_What to do_. Starting with the line that contains "dot near Berestok" and going on through the line that contains "point(102,667)", write out every line of the records again, requests included, and leave out the pictures. Scale each coordinate in the answers by 1.65, rounding to whole numbers with halves going up.

_Material provided_.
# # # # #
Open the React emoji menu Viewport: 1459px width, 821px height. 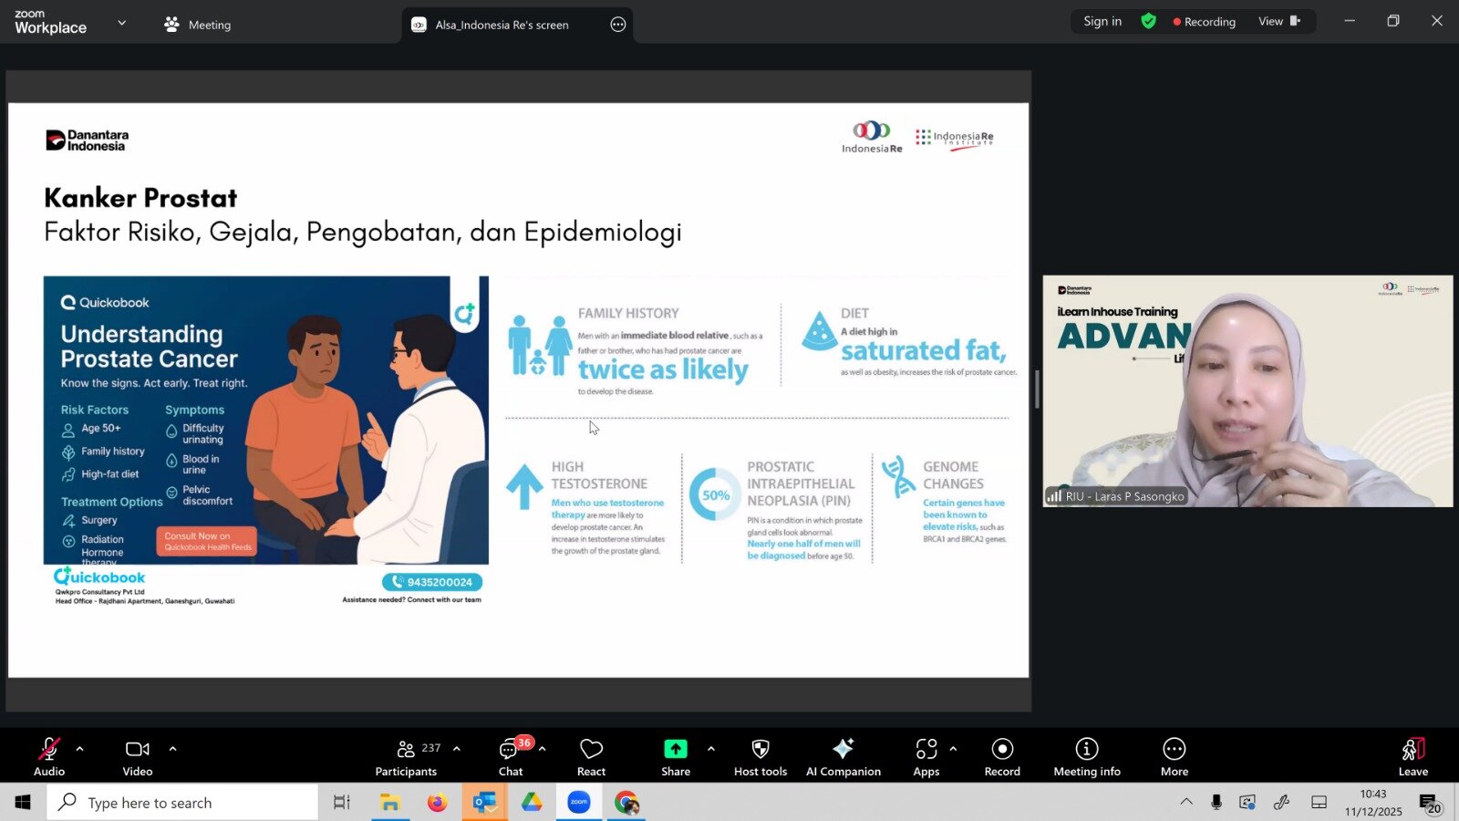pos(591,756)
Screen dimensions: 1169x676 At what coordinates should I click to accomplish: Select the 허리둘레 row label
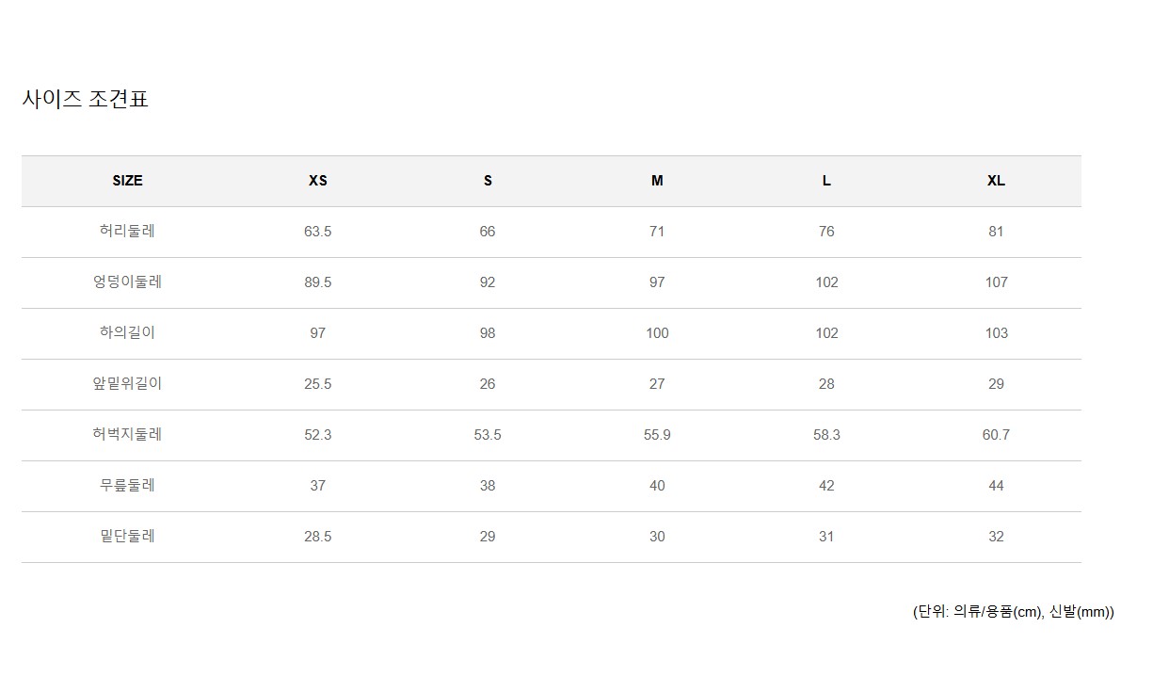click(127, 232)
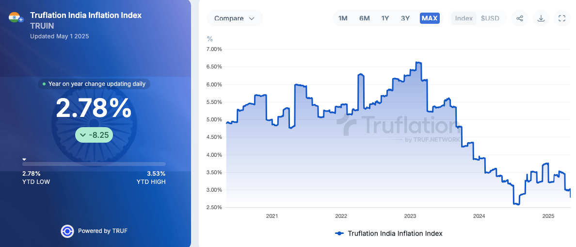Click the YTD range progress bar
The image size is (576, 247).
coord(94,164)
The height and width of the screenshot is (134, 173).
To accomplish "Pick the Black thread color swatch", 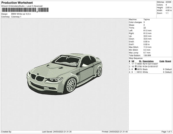I will click(136, 69).
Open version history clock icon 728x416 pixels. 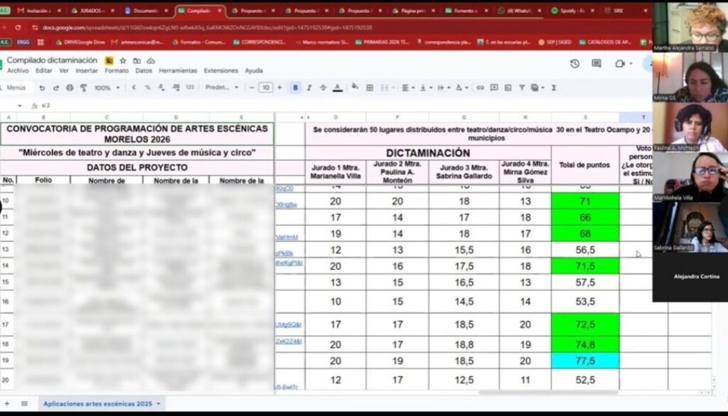click(x=574, y=63)
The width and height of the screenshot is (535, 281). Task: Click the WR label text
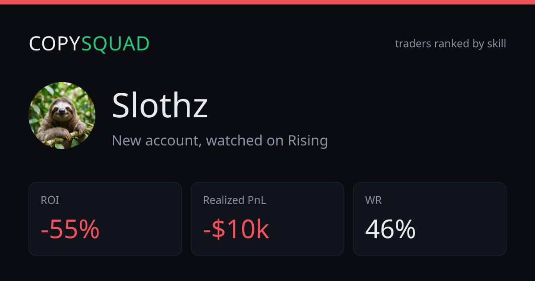click(373, 200)
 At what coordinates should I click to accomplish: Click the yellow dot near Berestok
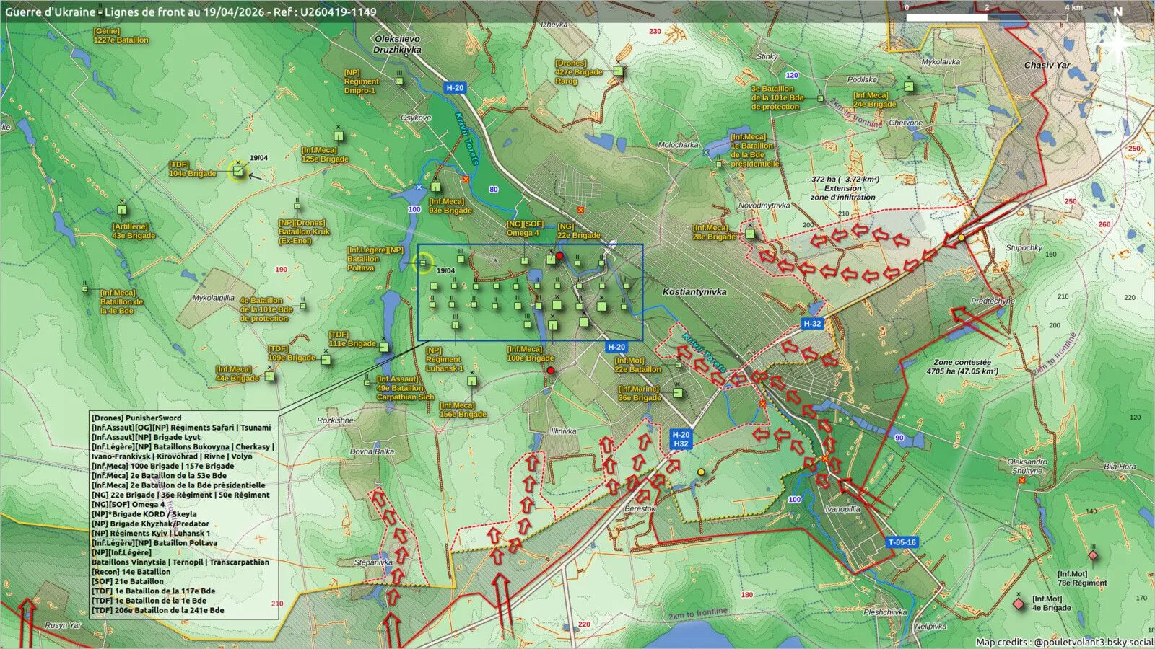(701, 472)
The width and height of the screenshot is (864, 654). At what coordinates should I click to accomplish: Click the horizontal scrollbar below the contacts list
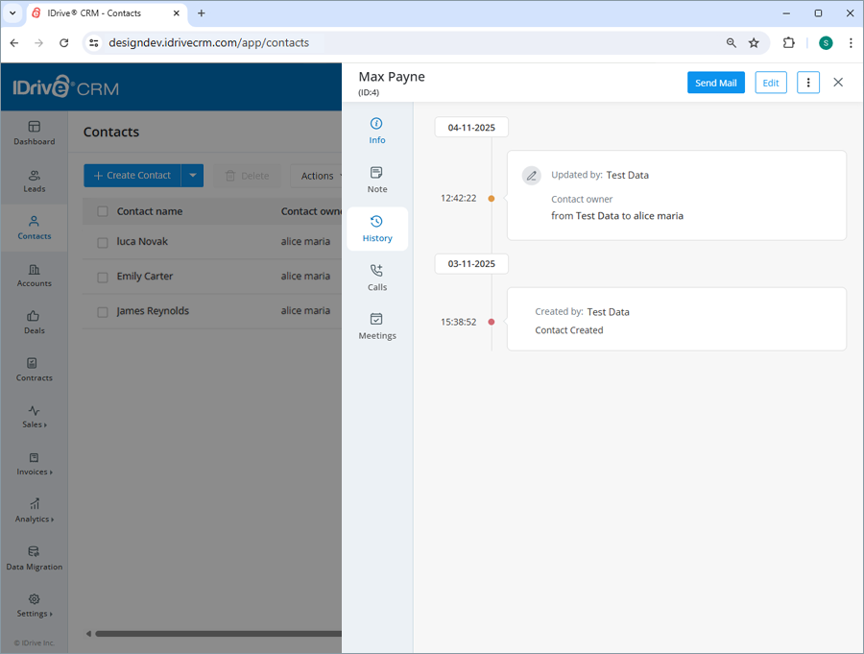click(x=211, y=633)
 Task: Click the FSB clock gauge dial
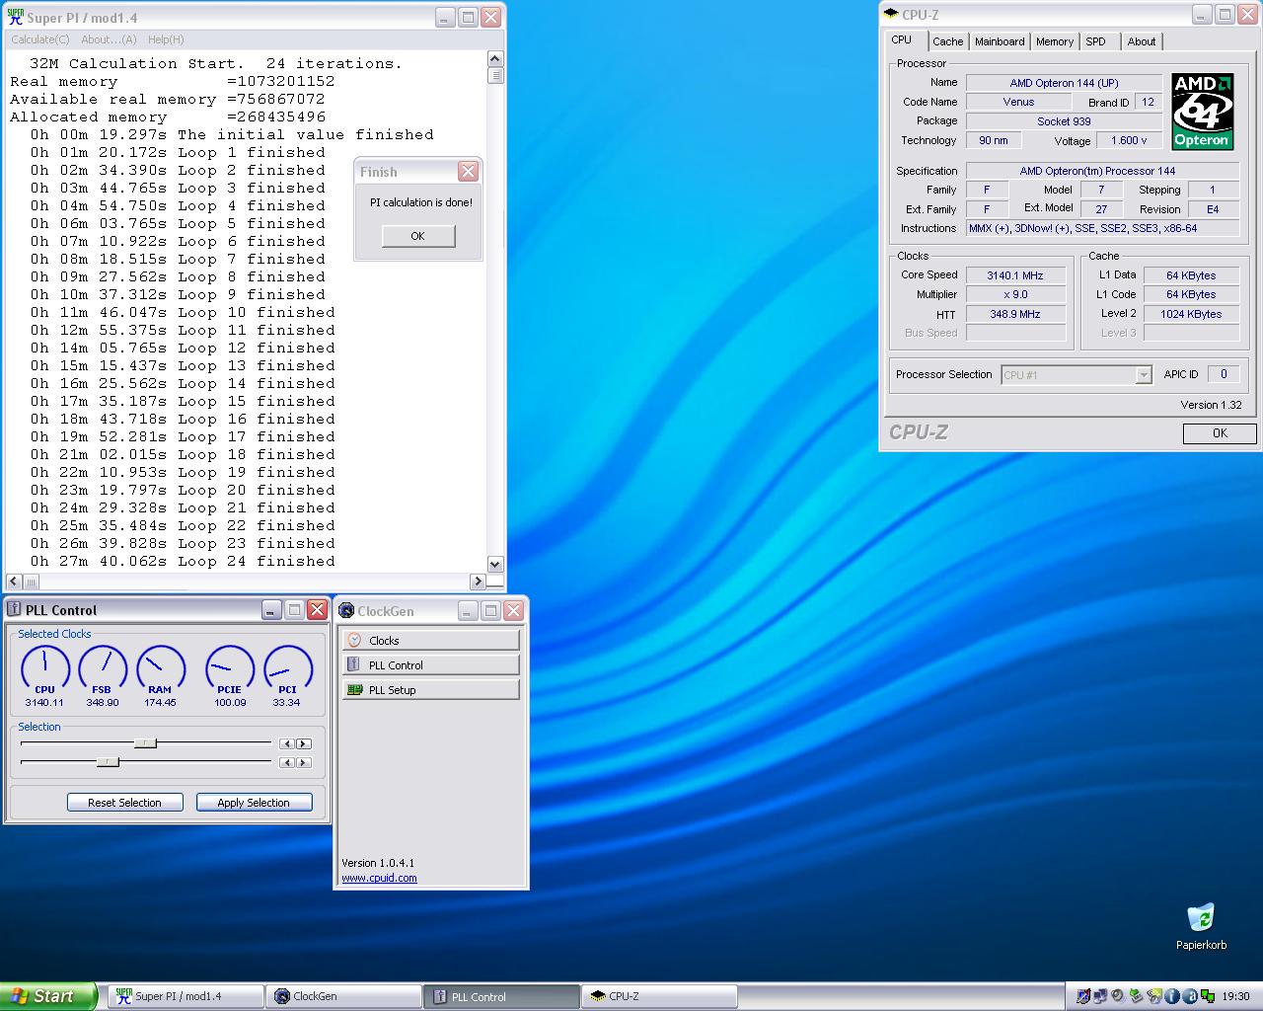point(102,667)
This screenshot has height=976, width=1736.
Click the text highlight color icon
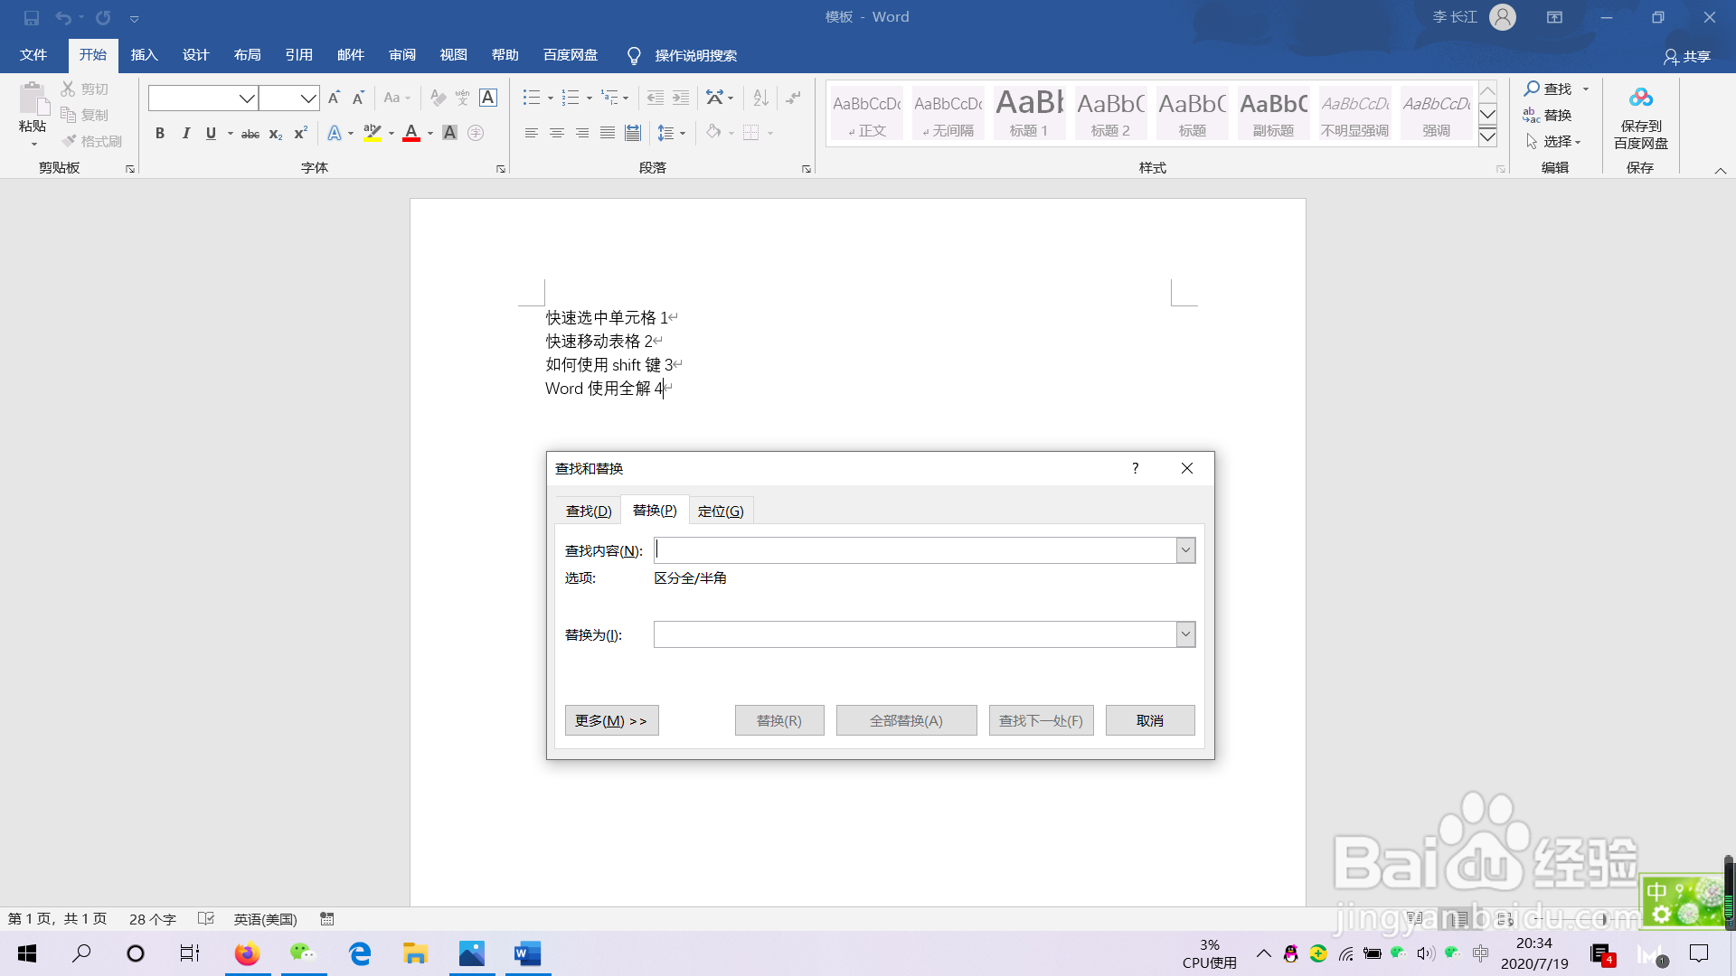372,133
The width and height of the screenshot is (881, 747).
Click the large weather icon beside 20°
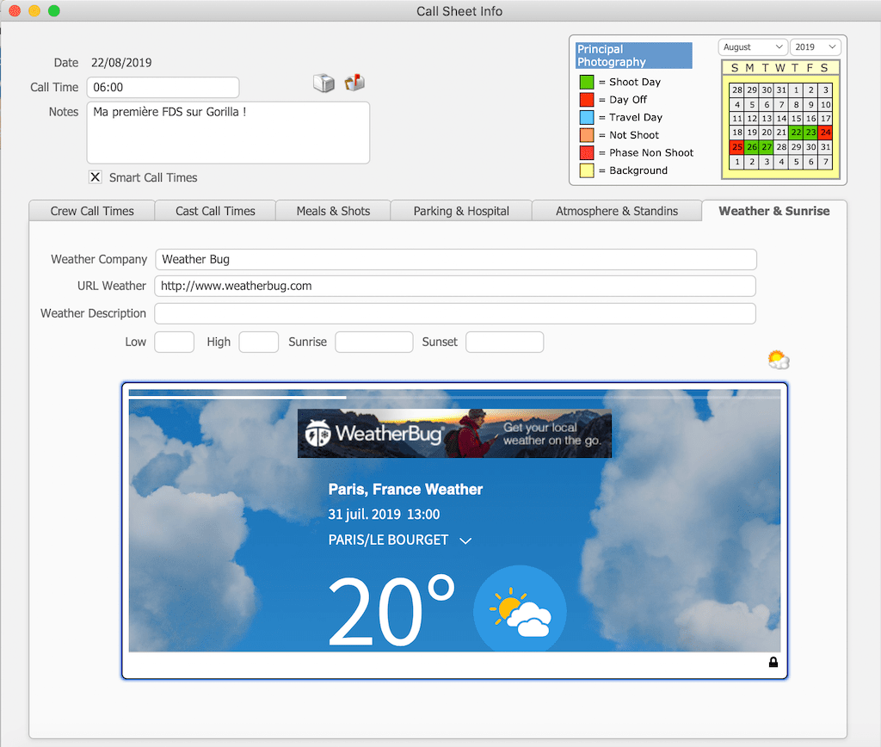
# # # # #
_Response to this exercise_.
 At what coordinates should I click to accomplish: Click the yellow dot near Berestok
(1157, 779)
The width and height of the screenshot is (864, 654). At what coordinates should I click to accomplish: Click the horizontal scrollbar below the contacts list
click(x=348, y=1044)
 Task: Click the FSB clock gauge dial
point(168,1101)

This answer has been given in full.